Pero luego agregó el punto decisivo del trabajo: “Sin embargo, cuando utilizo los mismos parámetros que en el modelo de impacto original, incluida la misma estructura de temperatura, se forma una Luna prácticamente intacta en unas cinco horas”.

El estudio, publicado en Astrophysical Journal Letters, no clausura el debate, pero sí modifica su escala temporal y obliga a revisar varias interpretaciones. Si la Luna surgió de forma tan veloz, los científicos deberán reevaluar cómo se distribuyeron sus materiales, cuánto calor retuvo al nacer y por qué algunas de sus características químicas no terminan de encajar con los modelos más aceptados.

6.	Científicos buscan saber si parte del material perdido por Mercurio terminó en otros cuerpos, incluida la Luna o incluso la Tierra y Venus - ESA

Ese cambio también puede tener consecuencias sobre la lectura de Mercurio. Si el sistema solar temprano produjo colisiones capaces de formar satélites en cuestión de horas y de arrancar cortezas enteras a planetas rocosos, entonces los mundos interiores pudieron intercambiar material con una intensidad mayor a la prevista. En ese marco, la historia de la Luna deja de ser un episodio aislado entre la Tierra y Theia y pasa a integrarse en una red de impactos que involucró a varios cuerpos en formación.
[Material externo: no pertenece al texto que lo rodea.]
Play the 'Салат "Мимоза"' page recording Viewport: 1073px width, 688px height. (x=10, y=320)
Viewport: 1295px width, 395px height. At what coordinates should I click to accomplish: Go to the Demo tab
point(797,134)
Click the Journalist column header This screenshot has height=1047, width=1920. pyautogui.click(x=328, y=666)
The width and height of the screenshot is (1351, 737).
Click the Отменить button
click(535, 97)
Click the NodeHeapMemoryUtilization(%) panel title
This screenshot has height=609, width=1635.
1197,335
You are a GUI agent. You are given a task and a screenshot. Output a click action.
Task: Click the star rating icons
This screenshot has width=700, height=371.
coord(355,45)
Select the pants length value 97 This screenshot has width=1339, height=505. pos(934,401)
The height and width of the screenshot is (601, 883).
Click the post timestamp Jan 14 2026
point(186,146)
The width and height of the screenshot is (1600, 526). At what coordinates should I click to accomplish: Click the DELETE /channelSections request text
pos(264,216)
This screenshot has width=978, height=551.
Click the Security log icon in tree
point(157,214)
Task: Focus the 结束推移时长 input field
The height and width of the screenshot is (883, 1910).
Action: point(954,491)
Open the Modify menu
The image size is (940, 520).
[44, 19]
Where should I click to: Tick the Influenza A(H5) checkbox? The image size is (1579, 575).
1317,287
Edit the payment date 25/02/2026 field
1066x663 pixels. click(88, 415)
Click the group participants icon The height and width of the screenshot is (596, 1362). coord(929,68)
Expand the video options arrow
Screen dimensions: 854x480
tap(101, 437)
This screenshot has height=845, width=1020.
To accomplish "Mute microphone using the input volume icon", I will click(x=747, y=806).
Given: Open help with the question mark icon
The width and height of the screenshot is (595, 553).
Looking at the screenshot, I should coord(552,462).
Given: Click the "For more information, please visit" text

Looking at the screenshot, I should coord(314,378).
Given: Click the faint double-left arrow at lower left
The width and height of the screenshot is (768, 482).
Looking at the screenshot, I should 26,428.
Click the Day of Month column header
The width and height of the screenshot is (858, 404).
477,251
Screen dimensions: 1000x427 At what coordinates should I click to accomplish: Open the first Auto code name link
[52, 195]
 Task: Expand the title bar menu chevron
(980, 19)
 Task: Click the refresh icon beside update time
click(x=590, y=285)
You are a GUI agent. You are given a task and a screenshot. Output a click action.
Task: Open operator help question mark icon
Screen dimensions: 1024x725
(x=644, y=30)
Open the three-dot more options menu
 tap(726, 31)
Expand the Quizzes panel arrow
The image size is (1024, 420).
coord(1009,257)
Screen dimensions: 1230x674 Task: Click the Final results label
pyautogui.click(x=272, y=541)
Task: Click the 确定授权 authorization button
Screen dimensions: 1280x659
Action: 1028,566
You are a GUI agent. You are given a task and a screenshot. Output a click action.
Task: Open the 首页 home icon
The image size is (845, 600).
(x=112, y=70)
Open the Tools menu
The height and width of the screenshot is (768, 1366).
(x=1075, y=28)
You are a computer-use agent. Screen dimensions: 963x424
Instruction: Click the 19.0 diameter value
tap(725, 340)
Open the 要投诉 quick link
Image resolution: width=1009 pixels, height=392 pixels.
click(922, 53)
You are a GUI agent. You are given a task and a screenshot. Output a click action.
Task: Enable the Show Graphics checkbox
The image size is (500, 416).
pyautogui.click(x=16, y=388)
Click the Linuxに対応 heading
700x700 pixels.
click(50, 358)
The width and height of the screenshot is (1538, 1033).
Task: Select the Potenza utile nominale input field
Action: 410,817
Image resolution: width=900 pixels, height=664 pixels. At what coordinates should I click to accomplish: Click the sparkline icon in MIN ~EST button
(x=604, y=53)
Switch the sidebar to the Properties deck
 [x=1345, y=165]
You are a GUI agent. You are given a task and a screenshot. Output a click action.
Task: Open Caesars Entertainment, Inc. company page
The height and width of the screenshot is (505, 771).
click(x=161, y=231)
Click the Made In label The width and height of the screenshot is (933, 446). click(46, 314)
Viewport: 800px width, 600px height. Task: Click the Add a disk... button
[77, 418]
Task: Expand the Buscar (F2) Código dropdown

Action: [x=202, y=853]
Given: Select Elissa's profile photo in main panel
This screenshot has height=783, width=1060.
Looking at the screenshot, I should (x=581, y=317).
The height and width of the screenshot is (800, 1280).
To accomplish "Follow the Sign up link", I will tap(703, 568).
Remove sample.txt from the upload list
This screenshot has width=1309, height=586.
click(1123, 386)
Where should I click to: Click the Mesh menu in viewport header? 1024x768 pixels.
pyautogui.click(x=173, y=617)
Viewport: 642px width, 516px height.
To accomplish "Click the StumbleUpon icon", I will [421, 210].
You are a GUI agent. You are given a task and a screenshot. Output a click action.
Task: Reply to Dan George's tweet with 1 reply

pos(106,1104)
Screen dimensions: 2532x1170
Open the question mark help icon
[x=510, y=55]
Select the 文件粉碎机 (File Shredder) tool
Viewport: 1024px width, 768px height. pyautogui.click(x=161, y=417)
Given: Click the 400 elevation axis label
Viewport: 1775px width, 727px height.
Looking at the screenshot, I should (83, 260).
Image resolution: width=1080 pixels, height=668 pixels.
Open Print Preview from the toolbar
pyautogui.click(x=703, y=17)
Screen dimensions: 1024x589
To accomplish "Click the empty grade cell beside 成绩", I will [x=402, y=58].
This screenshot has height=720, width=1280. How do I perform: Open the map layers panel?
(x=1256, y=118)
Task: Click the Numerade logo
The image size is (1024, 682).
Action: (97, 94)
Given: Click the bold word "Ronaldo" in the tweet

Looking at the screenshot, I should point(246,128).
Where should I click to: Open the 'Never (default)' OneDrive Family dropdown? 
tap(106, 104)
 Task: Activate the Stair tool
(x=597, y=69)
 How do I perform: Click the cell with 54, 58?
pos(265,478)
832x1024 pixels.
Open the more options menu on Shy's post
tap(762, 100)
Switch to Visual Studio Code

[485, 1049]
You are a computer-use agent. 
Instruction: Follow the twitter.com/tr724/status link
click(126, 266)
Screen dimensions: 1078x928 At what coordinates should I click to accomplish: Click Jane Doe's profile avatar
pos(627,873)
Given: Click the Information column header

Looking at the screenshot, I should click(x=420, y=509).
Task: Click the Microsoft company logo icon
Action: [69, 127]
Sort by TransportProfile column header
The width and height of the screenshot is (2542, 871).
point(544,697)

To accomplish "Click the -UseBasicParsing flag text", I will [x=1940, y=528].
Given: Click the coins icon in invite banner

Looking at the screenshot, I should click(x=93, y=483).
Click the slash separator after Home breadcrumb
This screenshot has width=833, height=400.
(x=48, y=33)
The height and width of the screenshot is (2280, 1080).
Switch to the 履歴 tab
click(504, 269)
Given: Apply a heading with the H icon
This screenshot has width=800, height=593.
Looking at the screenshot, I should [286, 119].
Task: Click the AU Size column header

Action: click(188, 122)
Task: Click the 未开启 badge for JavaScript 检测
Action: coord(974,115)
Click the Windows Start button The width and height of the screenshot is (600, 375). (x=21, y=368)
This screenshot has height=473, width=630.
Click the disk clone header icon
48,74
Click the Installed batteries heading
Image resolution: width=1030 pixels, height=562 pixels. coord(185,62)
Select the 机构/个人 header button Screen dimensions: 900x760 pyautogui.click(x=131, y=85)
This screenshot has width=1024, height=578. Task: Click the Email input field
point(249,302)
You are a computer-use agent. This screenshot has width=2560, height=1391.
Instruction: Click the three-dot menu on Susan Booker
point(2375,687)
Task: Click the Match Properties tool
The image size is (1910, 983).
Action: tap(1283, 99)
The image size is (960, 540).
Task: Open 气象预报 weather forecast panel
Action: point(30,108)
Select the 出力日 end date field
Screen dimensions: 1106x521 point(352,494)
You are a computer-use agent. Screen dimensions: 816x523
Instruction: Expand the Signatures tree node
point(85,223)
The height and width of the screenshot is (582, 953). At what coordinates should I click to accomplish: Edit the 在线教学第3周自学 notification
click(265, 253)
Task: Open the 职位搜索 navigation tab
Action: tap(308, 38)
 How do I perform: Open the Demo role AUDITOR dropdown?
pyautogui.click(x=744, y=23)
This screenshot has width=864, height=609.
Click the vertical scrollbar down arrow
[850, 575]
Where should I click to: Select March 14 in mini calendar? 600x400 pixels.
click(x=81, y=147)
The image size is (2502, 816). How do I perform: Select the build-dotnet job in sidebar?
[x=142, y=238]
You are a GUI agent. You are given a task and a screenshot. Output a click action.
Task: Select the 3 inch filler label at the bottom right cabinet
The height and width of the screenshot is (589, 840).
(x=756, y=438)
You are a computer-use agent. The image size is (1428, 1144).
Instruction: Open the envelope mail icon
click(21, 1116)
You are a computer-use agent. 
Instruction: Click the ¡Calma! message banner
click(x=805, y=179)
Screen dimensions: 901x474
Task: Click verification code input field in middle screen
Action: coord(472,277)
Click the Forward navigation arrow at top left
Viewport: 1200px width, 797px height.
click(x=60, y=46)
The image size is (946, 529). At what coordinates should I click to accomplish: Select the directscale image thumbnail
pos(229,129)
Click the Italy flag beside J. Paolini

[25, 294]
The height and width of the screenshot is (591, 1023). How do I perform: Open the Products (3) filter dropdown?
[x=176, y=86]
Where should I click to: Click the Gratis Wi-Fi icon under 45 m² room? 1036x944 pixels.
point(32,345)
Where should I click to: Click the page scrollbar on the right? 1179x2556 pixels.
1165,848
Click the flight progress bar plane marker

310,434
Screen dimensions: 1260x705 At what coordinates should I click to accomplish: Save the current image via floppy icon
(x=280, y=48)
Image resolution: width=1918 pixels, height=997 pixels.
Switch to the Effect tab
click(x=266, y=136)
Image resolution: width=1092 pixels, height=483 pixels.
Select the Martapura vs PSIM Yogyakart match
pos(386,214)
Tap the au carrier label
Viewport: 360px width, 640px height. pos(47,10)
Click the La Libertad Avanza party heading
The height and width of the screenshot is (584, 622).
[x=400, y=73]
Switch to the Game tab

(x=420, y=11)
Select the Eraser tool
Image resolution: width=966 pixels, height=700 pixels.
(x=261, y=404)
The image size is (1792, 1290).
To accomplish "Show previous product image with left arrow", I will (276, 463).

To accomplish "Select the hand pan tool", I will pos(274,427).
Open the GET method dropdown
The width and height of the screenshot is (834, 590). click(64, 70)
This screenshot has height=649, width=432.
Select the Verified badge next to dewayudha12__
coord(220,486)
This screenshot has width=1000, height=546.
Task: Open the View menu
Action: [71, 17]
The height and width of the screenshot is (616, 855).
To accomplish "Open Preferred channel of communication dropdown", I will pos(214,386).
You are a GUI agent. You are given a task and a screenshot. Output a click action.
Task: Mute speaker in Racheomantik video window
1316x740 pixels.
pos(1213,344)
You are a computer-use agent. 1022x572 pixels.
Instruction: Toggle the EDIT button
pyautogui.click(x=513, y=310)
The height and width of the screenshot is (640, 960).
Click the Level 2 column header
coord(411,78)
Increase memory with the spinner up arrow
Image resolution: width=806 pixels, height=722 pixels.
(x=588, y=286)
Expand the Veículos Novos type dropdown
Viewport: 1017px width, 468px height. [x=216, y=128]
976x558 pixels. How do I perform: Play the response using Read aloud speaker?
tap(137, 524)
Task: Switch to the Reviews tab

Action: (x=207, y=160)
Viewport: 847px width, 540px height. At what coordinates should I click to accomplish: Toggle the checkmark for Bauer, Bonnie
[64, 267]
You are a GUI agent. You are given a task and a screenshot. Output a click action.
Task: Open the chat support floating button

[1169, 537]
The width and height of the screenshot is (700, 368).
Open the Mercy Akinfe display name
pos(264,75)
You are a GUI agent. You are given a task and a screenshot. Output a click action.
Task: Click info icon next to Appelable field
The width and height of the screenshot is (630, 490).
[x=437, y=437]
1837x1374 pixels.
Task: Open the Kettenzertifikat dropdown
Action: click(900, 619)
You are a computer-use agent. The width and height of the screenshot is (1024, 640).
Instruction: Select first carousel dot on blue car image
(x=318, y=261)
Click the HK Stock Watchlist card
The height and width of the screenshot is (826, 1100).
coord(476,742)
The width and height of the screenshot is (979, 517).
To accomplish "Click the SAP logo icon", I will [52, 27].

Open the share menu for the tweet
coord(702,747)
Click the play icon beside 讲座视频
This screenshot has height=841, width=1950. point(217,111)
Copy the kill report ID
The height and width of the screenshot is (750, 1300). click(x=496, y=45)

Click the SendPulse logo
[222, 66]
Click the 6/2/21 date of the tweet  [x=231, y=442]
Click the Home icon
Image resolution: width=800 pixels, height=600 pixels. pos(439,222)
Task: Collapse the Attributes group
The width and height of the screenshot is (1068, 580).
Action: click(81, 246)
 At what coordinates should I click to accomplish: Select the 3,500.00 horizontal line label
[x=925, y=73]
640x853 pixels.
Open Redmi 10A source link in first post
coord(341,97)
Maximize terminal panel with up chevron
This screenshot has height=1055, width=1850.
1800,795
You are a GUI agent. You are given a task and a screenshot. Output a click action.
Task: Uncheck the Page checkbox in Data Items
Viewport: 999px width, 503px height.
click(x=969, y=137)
Mercurio aparece como un candidato central para poner a prueba esa imagen, porque combina dos rasgos difíciles de explicar al mismo tiempo: un tamaño pequeño, apenas un poco mayor que la Luna, y una densidad desproporcionada para un planeta de ese volumen. Si BepiColombo confirma que su composición superficial e interna coincide con la marca de una gran pérdida de material, esa prueba reforzará la idea de que el sistema solar interior atravesó una etapa de violencia mucho más desordenada de lo que sugerían los modelos lineales.

La misión también puede aclarar si ciertos compuestos orgánicos detectados por Messenger tienen relación con la química primitiva de la región donde nació Mercurio. Los científicos no creen que haya vida en el planeta, pero sí consideran que esos rastros pueden aportar información sobre la materia presente en la infancia del sistema solar y sobre el contexto que hizo posible el desarrollo de la vida en la Tierra.

12.	La investigación sobre Mercurio y la Luna apunta al mismo problema, cómo los grandes choques moldearon el sistema solar temprano(Imagen Ilustrativa Infobae)

En los próximos meses, cuando BepiColombo concrete su inserción orbital y despliegue sus campañas de observación, Mercurio dejará de ser solo un mundo abrasado junto al Sol para convertirse en un archivo geológico de los choques que moldearon a los planetas rocosos.

Si ese archivo conserva señales del material que perdió, la investigación sobre el origen de la Luna puede entrar en una fase distinta, apoyada ya no solo en simulaciones sobre Theia, sino también en mediciones directas sobre uno de los planetas más extraños del sistema solar.